APPEAL from a judgment of the Superior Court of Los Angeles County. Susan Bryant-Deason, Judge. Reversed and remanded. (Los Angeles County Super. Ct. No. BC287442).

The opinion of the court was delivered by: Armstrong, J.


"A manufacturer is not liable to a sophisticated user of its product for failure to warn of a risk, harm, or danger, if the sophisticated user knew or should have known of that risk, harm, or danger." (Johnson v. American Standard, Inc. (2008) 43 Cal.4th 56, 71.) (Hereinafter, "American Standard.") This is the sophisticated user defense, and it applies to negligence and strict liability warning defect claims. (Id. at p. 65.)

In this case, which comes to us after a demurrer was sustained without leave to amend, we are asked to determine whether the defense also applies to a cause of action for negligence for failure to warn on a theory of negligence per se, or to a cause of action for strict liability/design defect under the risk/benefit analysis.*fn1 We find that the defense does apply to the negligence cause of action, but does not apply to the strict liability cause of action.

We thus reverse the judgment in favor of respondents Honeywell International Inc., E. I. DuPont de Nemours and Company, and W.W. Grainger, Inc., on appellant William Johnson's complaint against them.


Johnson is an EPA certified HVAC (heating, ventilation, and air conditioning) technician who worked on commercial air conditioning systems. Repair of such systems may involve brazing pipes, and as the Supreme Court explained in American Standard, supra, those systems "commonly use R-22, a hydrochlorofluorocarbon refrigerant. The refrigerant can decompose into phosgene gas when exposed to flame or high heat, as could happen while a technician is brazing air conditioner pipes containing residual refrigerant. Exposure to phosgene gas may cause numerous health problems, . . . ." (Id. at p. 61.)

Johnson sued American Standard, a manufacturer of air conditioning equipment, and respondents,*fn2 who are manufacturers of R-22 refrigerant, alleging that he was injured by the phosgene gas that was created from R-22 refrigerant when he brazed air conditioner pipes, during the normal course of repair.

The case initially proceeded as to American Standard. Against that defendant, Johnson brought causes of action for common law negligence, strict liability for failure to warn, and strict liability for design defect, on the consumer expectations test. On each cause of action, Johnson's theory was that American Standard knew that harmful phosgene gas would be created when the equipment was serviced, but failed to provide an adequate warning.

American Standard moved for summary judgment on the ground, inter alia, that it had no duty to warn because the risk was within the professional knowledge of HVAC installers and repairers -- the sophisticated user defense. Although that defense had never been squarely adopted in California, the trial court found that the defense applied, as did we.

***

== Task set ==
- a) Reproduce the portion of the opinion from "In this case, which" up to and including "complaint against them.".
- b) Condense the paragraph of the opinion beginning "The case initially proceeded" into a shorter version that keeps its main facts.
Rely solely on the opinion above as your source.

***

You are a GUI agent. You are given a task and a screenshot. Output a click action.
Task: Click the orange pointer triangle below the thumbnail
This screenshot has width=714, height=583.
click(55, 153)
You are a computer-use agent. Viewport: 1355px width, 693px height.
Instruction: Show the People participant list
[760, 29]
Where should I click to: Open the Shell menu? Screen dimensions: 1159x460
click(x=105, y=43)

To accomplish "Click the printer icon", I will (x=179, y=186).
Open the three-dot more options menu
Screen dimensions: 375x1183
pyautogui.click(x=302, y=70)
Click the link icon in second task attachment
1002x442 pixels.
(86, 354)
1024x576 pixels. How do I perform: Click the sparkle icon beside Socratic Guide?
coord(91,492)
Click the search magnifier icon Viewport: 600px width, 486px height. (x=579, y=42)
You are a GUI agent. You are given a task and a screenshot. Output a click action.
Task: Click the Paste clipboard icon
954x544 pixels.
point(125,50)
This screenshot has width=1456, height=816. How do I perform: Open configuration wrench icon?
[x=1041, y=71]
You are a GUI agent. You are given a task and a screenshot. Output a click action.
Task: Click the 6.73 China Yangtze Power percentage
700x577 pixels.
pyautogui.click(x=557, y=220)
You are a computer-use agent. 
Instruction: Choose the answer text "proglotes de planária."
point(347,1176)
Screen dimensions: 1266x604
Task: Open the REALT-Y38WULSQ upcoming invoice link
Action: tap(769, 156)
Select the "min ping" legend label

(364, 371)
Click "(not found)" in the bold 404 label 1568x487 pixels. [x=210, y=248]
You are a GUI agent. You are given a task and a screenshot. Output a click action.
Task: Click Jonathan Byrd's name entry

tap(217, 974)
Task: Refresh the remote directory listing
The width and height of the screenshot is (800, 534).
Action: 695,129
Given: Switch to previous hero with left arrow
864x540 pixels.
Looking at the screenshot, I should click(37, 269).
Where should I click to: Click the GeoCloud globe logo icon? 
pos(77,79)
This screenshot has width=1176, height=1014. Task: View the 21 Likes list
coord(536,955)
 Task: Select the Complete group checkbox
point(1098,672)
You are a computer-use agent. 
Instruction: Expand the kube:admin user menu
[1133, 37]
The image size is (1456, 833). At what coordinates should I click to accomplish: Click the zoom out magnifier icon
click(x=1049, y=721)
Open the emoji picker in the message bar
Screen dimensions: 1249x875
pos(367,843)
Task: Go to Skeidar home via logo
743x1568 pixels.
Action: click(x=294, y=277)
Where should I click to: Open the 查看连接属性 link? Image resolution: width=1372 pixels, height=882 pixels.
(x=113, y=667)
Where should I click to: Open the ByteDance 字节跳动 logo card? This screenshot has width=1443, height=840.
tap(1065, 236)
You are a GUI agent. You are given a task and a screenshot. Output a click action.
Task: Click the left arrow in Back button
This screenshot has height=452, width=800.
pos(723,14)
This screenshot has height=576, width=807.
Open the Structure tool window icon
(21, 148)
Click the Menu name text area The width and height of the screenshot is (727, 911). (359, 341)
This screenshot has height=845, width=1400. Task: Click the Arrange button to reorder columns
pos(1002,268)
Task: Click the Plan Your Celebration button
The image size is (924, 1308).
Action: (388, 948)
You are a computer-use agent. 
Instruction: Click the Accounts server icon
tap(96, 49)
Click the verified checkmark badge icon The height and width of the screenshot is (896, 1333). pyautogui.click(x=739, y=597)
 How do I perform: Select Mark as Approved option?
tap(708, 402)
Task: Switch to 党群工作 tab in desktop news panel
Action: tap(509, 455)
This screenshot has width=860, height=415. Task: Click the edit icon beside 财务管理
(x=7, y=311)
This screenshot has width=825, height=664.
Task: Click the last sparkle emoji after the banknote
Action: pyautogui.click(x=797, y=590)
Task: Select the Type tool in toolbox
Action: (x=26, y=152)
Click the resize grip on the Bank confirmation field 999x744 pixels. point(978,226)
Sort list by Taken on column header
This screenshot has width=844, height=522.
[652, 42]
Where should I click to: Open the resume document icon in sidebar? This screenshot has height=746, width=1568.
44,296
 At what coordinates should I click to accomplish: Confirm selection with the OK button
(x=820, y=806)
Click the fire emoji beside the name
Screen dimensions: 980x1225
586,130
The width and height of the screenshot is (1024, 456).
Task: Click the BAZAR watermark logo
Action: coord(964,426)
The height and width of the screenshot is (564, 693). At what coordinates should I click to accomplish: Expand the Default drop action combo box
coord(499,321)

***

== Task-by-task results ==
- a)
In this case, which comes to us after a demurrer was sustained without leave to amend, we are asked to determine whether the defense also applies to a cause of action for negligence for failure to warn on a theory of negligence per se, or to a cause of action for strict liability/design defect under the risk/benefit analysis.*fn1 We find that the defense does apply to the negligence cause of action, but does not apply to the strict liability cause of action.

We thus reverse the judgment in favor of respondents Honeywell International Inc., E. I. DuPont de Nemours and Company, and W.W. Grainger, Inc., on appellant William Johnson's complaint against them.

- b) Johnson's case first proceeded against American Standard alone. His claims were common law negligence, strict liability for failure to warn, and strict liability for design defect under the consumer expectations test. Each claim rested on the theory that American Standard knew servicing the equipment would create harmful phosgene gas but gave no adequate warning.